**** Records to process

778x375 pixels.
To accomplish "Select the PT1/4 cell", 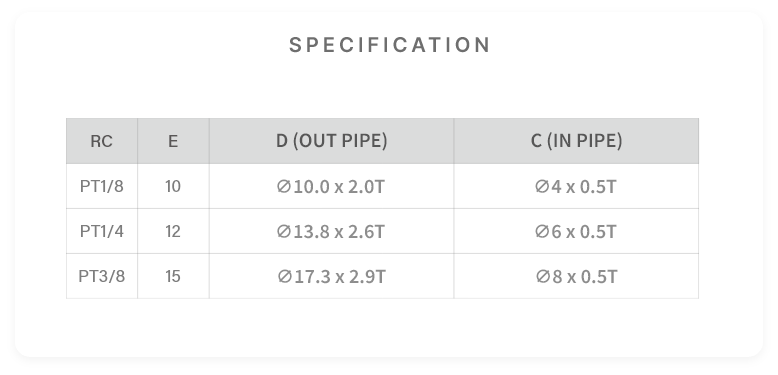I will coord(102,231).
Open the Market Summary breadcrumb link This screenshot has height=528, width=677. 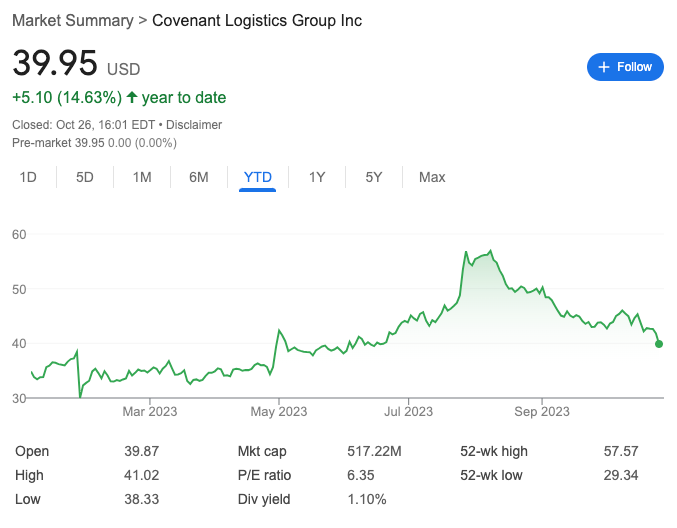pos(71,20)
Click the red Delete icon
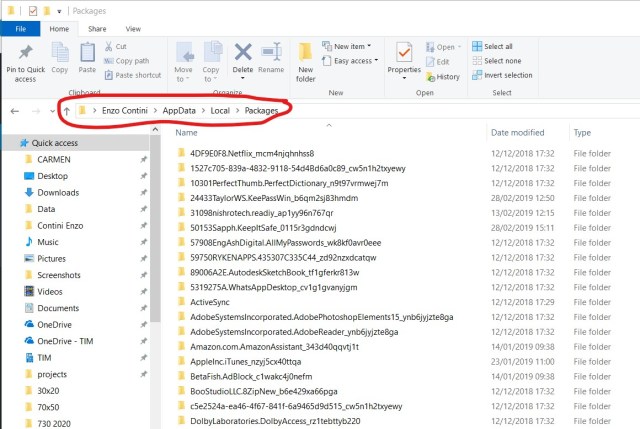The width and height of the screenshot is (640, 429). (x=242, y=56)
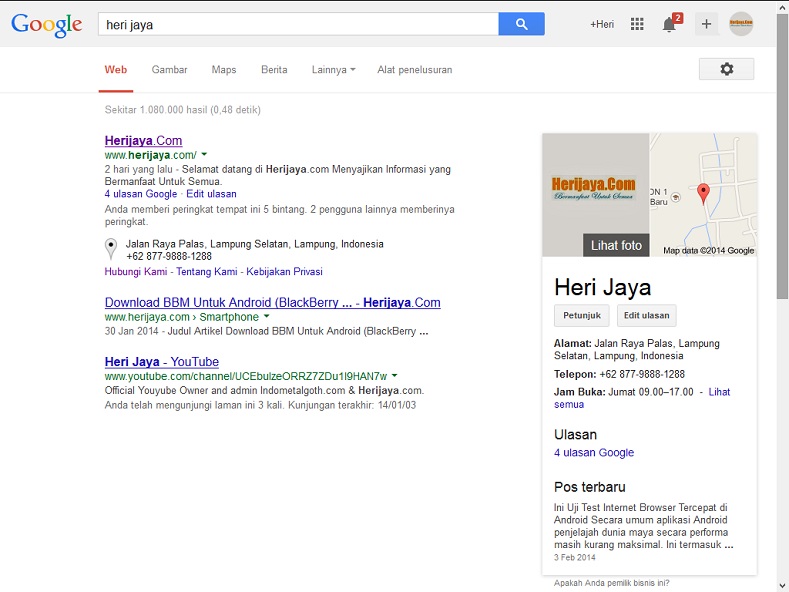Click into the search input field
The image size is (789, 592).
[297, 24]
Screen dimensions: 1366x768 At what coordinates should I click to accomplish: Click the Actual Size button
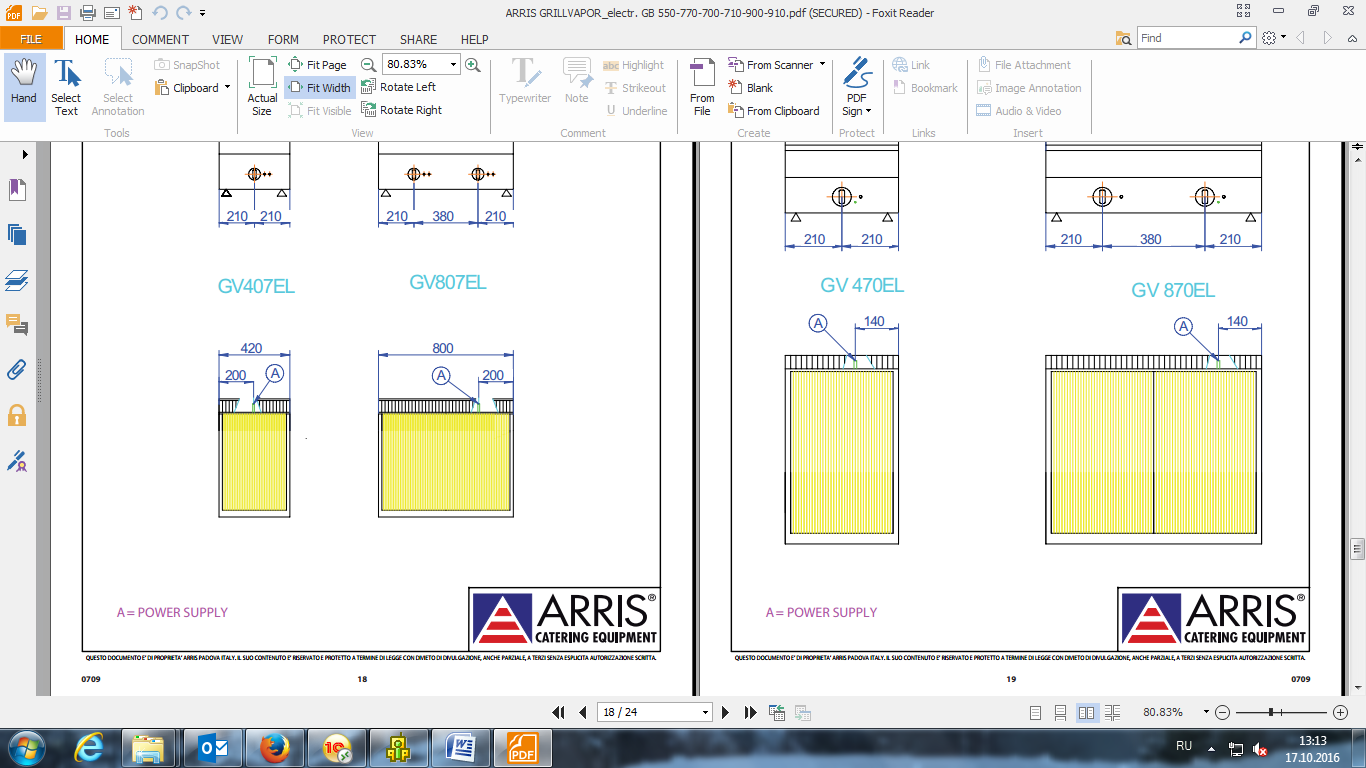pyautogui.click(x=263, y=86)
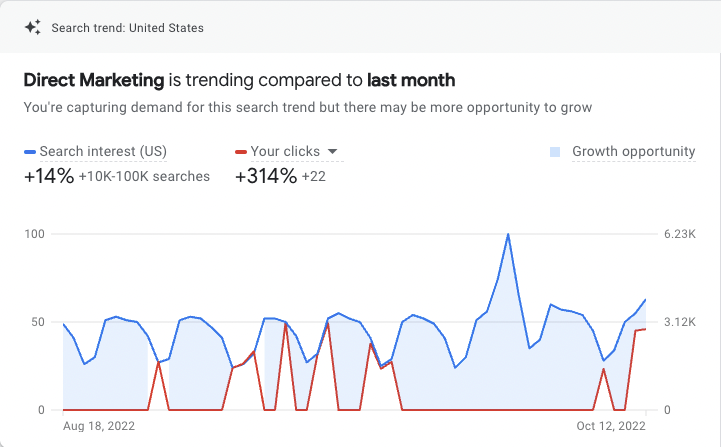Click the sparkle icon beside Search trend

pyautogui.click(x=32, y=28)
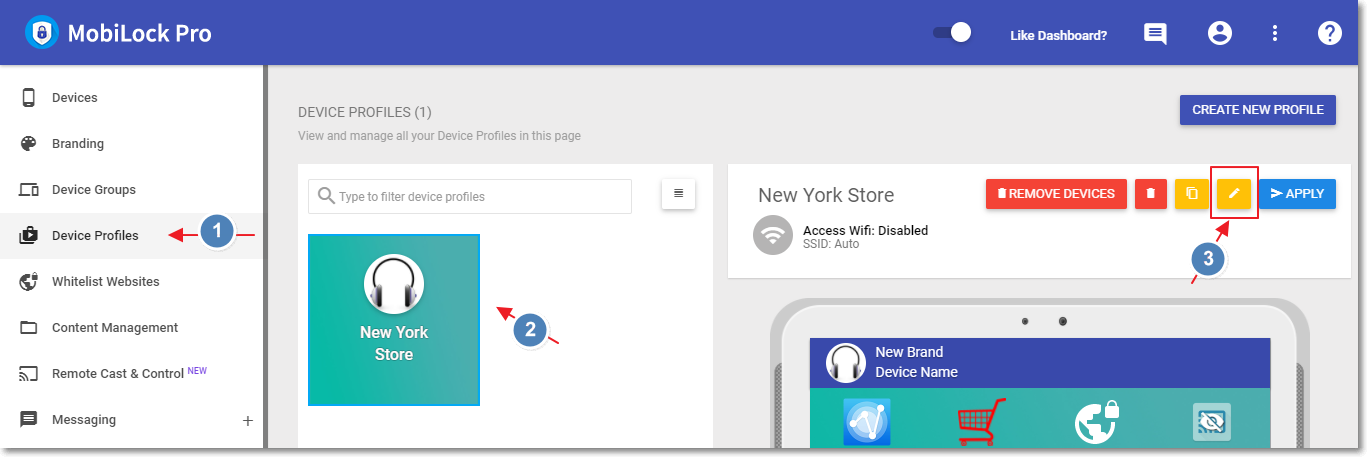
Task: Open the chat messages icon in header
Action: [x=1155, y=33]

********

**Your instructions:** Starting with the line that contains "Click the red Delete icon", print every remaining line of the records above, exactly as it stands. Do not print the pictures.

**Written response:**
Click the red Delete icon
The width and height of the screenshot is (640, 429). (x=242, y=56)
Click into the search input field
The image size is (789, 592).
[297, 24]
Screen dimensions: 1366x768 At what coordinates should I click to accomplish: Click the Actual Size button
pyautogui.click(x=263, y=86)
Click the sparkle icon beside Search trend

pyautogui.click(x=32, y=28)
Task: Open the chat messages icon in header
Action: [x=1155, y=33]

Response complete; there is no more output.